A browser add-on is a specialty software that adds functionality to a browser and usually created by a third party. They need to be added to the toolbar and provide functionality like animation, graphics, among others. Since they are from a third party it becomes a cause for concern. Usually from legitimate software companies, sometimes these add-ons may be used by malicious software developers as a gateway to turn downloads of free software into a revenue stream. It also gathers information from the user, injects advertisements into websites, and even redirect search links. They are also frequently used to lure people thus, allowing them to drop their unwanted payloads

The macOS samples analyzed were surprisingly up to date, to keep up with the recent changes in the format of macOS and Safari browser’s extensions.

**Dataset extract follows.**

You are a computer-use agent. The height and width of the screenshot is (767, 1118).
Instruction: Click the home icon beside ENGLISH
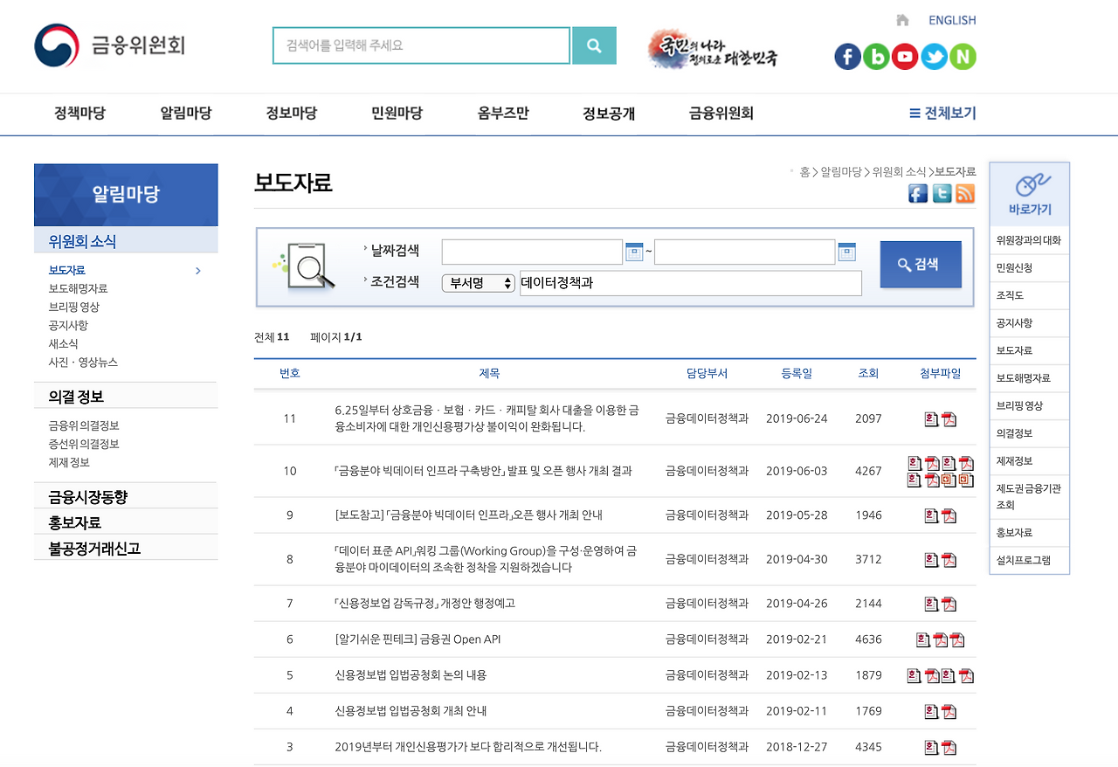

The analyzed sample was of a software installer that dropped multiple “potentially unwanted applications” (PUAs) under the guise of installing a single legitimate application, that targeted macOS Catalina users. This installer carried seven PUAs that injected ads into the browser, hijacked download links, and also redirected search queries to steal users’ clicks to generate income. The injected content, in at least one case, was used for malvertising.

Xinran Wu, senior threat researcher at Sophos, explains “Potentially unwanted applications like Bundlore adware are the most common security threat to MacOS users. Not only are adware developers updating their methods to adapt to recent changes in MacOS and Safari by Apple, but in some cases, they’re also dropping multiple PUA payloads with a single installer. And these PUAs go beyond just injecting ads into websites, they’re redirecting where a user’s browser searches are sent for the purpose of stealing clicks for money and even changing links for software downloads.”

To elaborate, SophosLabs has analyzed The MyCouponSmart app extension, which had an obfuscated JavaScript. When de-obfuscated, it was found to obtain the characteristics of the web page that the user is browsing and the user falls prey to cross-site scripting (XSS) attack and since this change happens from within the browser, the user gets no security alerts.

This extension was also found to inject ads, hijack search queries and also replaced any download links in the website that the users visited with a fake flash downloader.

Apple’s XProtect feature was introduced in macOS to block such known Bundlore payloads. Apple also revokes the developer signatures associated with them and also blocks them from execution on current macOS versions.

“Users should exercise caution when downloading software from unknown sources and stay alert when an unfamiliar app tries to install Browser Extensions.”, concludes Xinran Wu.